Арсений во время этих слов преобразился, и мне показалось, что от лица его сияние стало происходить, в комнате стало светлее, и легкий ветерок прошелся по дому с ароматом весны и цветов.
– Очнулся я от этого видения, только когда засовы стали открывать в карцер. Все исчезло. Стало вдруг снова темно и холодно, как и было вначале. Помню удивление наших охранников, которые ожидали трупы замерзшие увидеть, а перед ними два живых человека стоят. Даже врача вызвали, который сунул мне руку под телогрейку, чтобы убедиться, теплое ли мое тело и воскликнул: «Этого не может быть! Они теплые!»
– Воистину, это чудо! – произнес я, взволнованный этим сокровенным рассказом, с ощущением, что это произошло со мной, и я вместе с Арсением пережил это удивительное событие.
– Чудо, мил человек. Но на самом деле чудеса с нами происходят постоянно, только мы их не замечаем, не видим. Жизнь, которую нам даровал Господь, сама по себе – уже чудо. Мы дышим, любим, наслаждаемся красотами природы – и все это истинное чудо, к которому мы привыкли и принимаем как обыденное, должное. Нам, мил человек, Всевышний даровал праздник, который всегда с нами, и мы должны праздновать жизнь, а не проплакивать ее.
– Но ведь бывают темные полосы, неприятности, несчастия и еще много того, что омрачает наше существование. Как же с этими сторонами жизни быть, неужели и они имеют какое-то значение?

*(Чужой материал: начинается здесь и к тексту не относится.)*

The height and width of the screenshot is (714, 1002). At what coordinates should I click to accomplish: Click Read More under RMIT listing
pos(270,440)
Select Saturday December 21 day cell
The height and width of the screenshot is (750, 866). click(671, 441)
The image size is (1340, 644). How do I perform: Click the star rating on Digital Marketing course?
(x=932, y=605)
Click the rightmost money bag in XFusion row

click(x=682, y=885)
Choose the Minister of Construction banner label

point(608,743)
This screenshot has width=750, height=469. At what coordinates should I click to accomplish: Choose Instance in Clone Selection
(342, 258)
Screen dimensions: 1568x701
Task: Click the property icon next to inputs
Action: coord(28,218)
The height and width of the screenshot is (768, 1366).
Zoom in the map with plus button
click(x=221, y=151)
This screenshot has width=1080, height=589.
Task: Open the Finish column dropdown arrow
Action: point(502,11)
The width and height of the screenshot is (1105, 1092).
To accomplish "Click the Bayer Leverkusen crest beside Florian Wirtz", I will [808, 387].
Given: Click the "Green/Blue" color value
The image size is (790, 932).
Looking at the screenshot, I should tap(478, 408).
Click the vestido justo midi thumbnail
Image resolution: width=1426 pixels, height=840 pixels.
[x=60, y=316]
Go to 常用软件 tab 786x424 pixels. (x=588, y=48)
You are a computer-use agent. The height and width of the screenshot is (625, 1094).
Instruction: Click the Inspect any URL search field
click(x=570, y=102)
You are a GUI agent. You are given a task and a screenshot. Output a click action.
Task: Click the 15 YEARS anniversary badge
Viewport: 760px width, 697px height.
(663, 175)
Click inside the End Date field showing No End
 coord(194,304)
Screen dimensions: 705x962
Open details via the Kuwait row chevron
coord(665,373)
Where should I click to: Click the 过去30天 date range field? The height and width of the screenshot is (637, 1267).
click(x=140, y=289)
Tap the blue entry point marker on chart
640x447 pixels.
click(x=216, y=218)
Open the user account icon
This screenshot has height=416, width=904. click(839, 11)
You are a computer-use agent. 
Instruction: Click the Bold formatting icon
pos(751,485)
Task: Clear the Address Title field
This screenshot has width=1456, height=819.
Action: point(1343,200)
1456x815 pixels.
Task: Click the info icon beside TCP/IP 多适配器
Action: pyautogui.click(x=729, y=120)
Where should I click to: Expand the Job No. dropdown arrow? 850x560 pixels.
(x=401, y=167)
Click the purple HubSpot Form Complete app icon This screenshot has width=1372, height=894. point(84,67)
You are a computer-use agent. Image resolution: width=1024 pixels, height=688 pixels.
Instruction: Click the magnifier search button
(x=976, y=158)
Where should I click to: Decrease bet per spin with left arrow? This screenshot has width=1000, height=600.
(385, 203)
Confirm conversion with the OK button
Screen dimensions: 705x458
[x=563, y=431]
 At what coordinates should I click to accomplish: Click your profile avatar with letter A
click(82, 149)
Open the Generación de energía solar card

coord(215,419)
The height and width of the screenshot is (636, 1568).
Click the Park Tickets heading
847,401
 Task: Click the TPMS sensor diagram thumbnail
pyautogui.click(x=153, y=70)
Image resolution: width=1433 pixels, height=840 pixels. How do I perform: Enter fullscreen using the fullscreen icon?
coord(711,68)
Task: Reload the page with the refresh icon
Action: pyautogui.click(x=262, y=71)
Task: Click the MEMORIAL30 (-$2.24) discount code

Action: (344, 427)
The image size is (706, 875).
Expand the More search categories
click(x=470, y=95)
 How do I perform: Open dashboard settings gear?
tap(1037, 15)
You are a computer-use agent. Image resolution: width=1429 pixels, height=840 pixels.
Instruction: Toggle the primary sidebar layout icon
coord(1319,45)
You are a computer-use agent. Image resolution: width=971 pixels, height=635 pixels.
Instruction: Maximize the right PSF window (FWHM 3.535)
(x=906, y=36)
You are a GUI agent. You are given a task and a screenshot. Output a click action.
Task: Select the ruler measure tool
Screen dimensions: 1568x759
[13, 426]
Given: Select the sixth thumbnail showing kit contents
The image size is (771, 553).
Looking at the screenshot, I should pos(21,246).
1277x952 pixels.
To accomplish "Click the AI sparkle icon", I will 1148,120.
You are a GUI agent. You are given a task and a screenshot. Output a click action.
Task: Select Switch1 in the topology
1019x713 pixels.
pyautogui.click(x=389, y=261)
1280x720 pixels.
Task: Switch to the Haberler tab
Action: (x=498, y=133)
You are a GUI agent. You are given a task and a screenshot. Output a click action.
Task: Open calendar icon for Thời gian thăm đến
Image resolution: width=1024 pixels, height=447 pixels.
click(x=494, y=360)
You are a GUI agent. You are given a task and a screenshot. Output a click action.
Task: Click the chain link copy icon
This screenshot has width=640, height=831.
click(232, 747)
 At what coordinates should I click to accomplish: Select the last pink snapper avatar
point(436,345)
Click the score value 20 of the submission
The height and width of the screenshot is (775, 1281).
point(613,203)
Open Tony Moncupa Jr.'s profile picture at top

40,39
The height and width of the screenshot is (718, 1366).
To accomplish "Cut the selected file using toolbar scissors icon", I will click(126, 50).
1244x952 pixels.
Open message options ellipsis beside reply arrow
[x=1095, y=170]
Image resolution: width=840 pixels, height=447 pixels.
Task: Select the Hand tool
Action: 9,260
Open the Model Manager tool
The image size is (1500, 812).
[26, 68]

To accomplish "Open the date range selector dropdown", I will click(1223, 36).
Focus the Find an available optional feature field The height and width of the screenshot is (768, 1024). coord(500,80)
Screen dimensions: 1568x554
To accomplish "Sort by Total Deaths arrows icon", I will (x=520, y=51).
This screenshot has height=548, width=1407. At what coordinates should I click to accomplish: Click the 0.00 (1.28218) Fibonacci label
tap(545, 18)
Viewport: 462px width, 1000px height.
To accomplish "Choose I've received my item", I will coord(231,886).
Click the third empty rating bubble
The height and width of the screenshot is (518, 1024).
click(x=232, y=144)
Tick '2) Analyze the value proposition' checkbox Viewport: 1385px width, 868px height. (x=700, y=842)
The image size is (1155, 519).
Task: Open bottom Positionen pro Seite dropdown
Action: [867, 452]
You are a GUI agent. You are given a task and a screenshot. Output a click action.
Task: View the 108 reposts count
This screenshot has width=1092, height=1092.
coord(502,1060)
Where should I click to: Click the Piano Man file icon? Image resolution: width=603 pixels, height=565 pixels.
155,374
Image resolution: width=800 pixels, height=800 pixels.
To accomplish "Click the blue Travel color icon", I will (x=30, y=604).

– А как же? Боль, страдания, переживания – лишь отзвуки той большой любви и нежности, какая ждет странника после того, как он все преодолеет. Пройдет твоя жизнь, Владимир, вспомнишь ты свои тревоги, неудачи, падения и улыбнешься, ибо узреешь в таких, казалось, ненужных, вредных для человека явлениях Божию благодать. Ведь нас Господь пытается оторвать от временного, тленного, мирского, к чему мы необычайно привязаны и что мы считаем необходимостью для удовлетворенной жизни. Мы же чрезвычайно держимся за эти привычки, привязанности, стереотипы и ни за что не хотим упускать их, как ребенок держится за любимую игрушку. Господь же хочет не отнять у нас, а, забрав временное, дать, подарить вечное, а для этого нужно сначала лишить нас прежнего, ветхого облачения, ношеной одежды. Невозможно на старое надевать новое. Вот и получается конфликт, неудачи, даже болезни, когда Господь у нас отнимает прошлое, временное. А на самом деле человек, действительно, рожден для счастья, любви, блаженства, но, чтобы их приобрести, нужно расчистить душу свою от хлама, от ненужного старья, которое как тучи закрывает солнце. Э-эх, если бы люди знали, какое счастье ждет каждого после того, как они оставят прежнее, если бы они только одним глазком увидели те райские блаженства, которые уготовлены им! Бросили бы без сожаления все, что им кажется важным, нужным, значимым и ринулись, как птицы, навстречу солнцу.